How often do we peer out at complete blackness? This was one of the first thoughts to strike me as the low-level lighting dimmed and the audience was tightly swaddled in darkness at the beginning of Sound&Fury’s latest atmospheric piece. The extent to which the Young Vic’s Maria space has been insulated against external light is astonishing, producing an odd dissociation from surroundings and fellow audience members as we are all plunged into the impenetrable dark. Atomised, we blink out into nothingness, eyes stubbornly seeking shapes that refuse to emerge from the featureless gloom.
In a modern world saturated with light pollution, where we are rarely far from the glowing rectangles of our phones, the simplicity of this utter darkness takes on a startling, almost radical character.

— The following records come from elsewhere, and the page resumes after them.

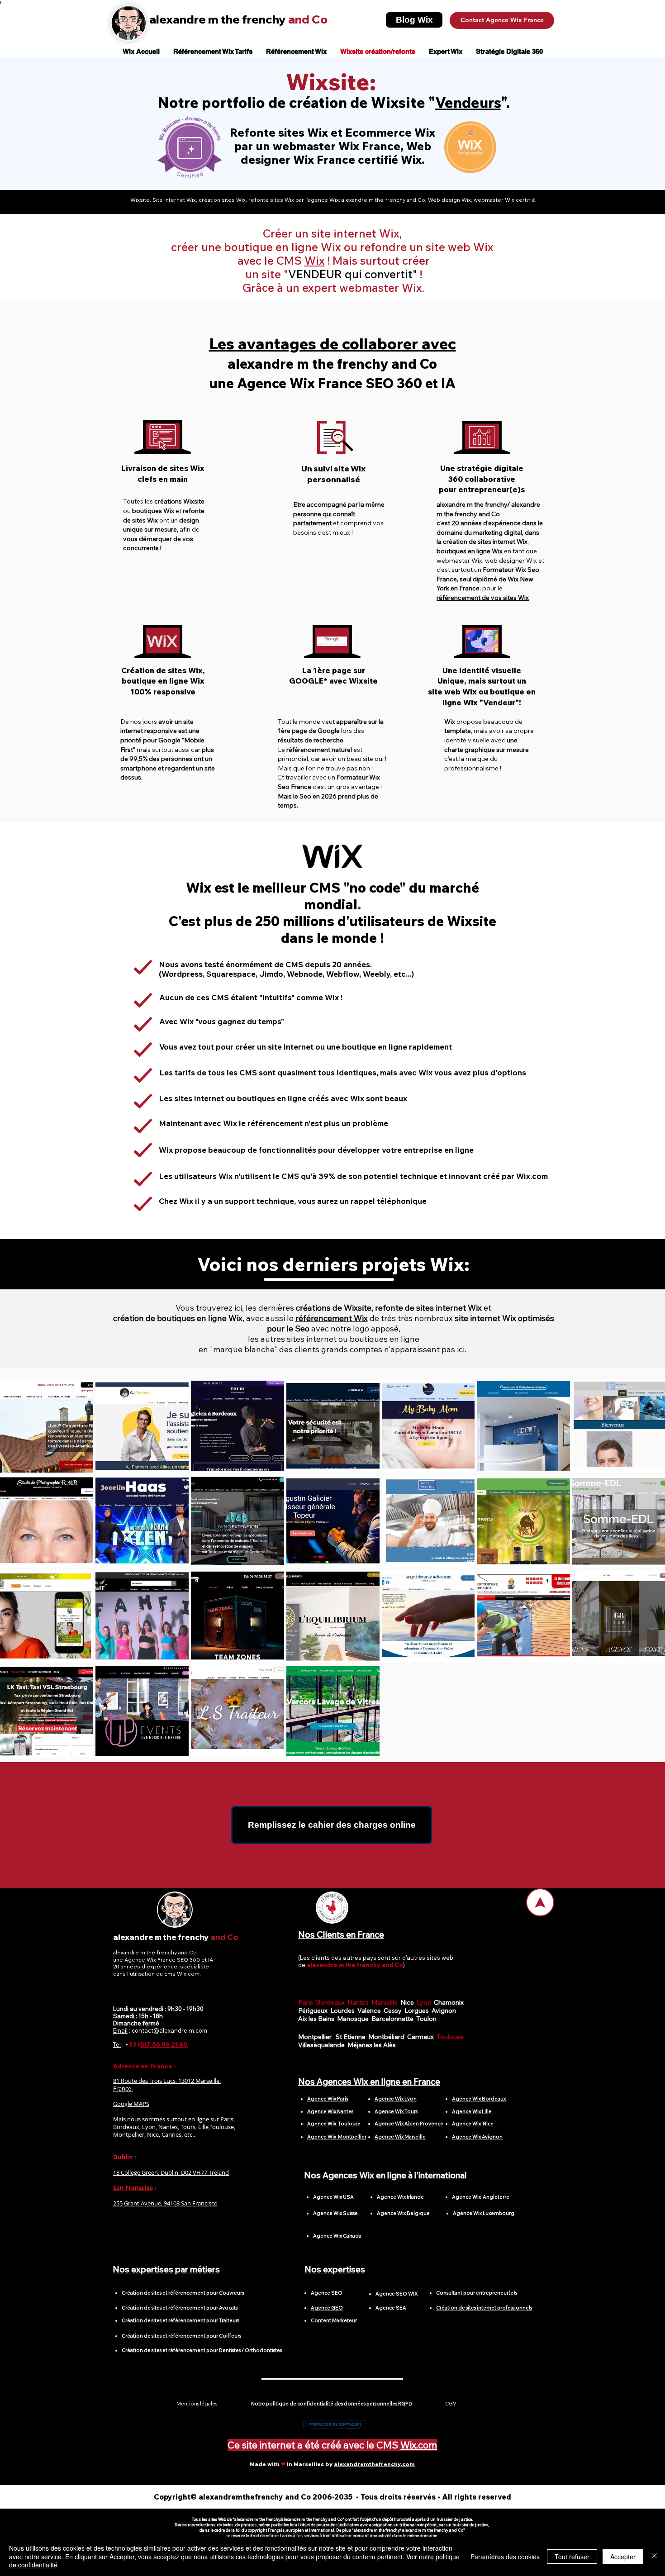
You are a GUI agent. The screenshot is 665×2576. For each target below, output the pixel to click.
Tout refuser (572, 2556)
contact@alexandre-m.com (169, 2030)
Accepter (623, 2556)
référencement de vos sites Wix (483, 598)
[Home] (540, 1902)
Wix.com (418, 2445)
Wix (314, 260)
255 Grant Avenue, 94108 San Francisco (165, 2203)
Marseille (385, 2002)
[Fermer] (654, 2556)
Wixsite (328, 81)
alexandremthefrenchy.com (374, 2464)
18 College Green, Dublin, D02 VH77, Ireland (171, 2172)
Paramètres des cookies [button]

It allows the piece to immediately grip us in its inky fist, as well as powerfully propelling us into the interior world of its protagonist. For astronomer Max, the world around him is going dark in more than one way. As the universe steadily expands, the stars with which he has entertained a lifelong affair are gradually losing one another’s light across the vast expanse of the universe, while on a miniature scale his own life is beginning to slip away from him as his sight deteriorates. Physics collides with philosophy and science becomes enmeshed with emotion.
This story of cosmos and crisis is told through the quietly compelling presence of lone actor John Mackay and the evocative, precisely executed audio and visual effects employed by Sound&Fury. Detailed soundscapes flood the darkness, transporting us to bustling train station or rain-sieged garden; the space morphs into a planetarium, its ceiling studded with thousands of pinpricks of light; a developing photograph becomes a canvas for projected memories. Light, when it breaks through the surrounding darkness, has the power to continually surprise, seductively yet elusively snatching at the corners of our attention in the same way as the stars that distantly blink down from the night sky.
For all that Sound&Fury’s technical trickery dazzles, however, it never overwhelms with its own showmanship. Instead, it supports the attractive tension at play in the piece between the intimate and the unimaginably vast, impressing us with wide blankets of stars before the next moment enclosing Mackay in a tiny pool of light. Both narrative and design stage this constricting process, this drawing in of one’s own personal world against the inconceivably huge backdrop of the universe, a process equally conjured by our own individual, insulating cocoons of darkness. That impossible smallness that is felt when contemplating the seemingly endless reaches of space is replicated here, but without undermining the small-scale tragedy of Max’s encroaching blindness.
Like the processes by which stars produce the stuff of existence, every element in Sound&Fury’s production is inextricably wedded to those around it. While Hattie Naylor’s text, for instance, is tender, moving and often poetic in its charting of Max’s loss of sight and the impact this has on his relationship with his young son, it cannot be divorced from the other production elements with which it is intertwined. The father son relationship is lent added poignancy by the physical absence of the son from the stage, simply conjured by a recorded voice; the snatches of astronomy lectures that punctuate the piece rely upon Dick Straker’s projections to produce meaning; the distinct scenes and words of the script are structurally dependent on the wordless interludes that separate them.
As our usual ways of visually experiencing theatre are frustrated or challenged, the aesthetic of the piece forces us to adapt and sharpen our other senses, mirroring the struggle that Max is in the midst of. Seeing, he explains to us, is just a matter of electrical impulses being received by the eye. It is only through the brain that this is translated into understanding, creating a perception of the world that conforms to what we have evolved to need; what we “see” is just a grainy, limited snapshot. Through an intimate focus, Going Dark invites us to accept the limits of our own perception while at the same time asking questions that imagine the much wider picture. The implication is that we, like Max, might need new ways of seeing.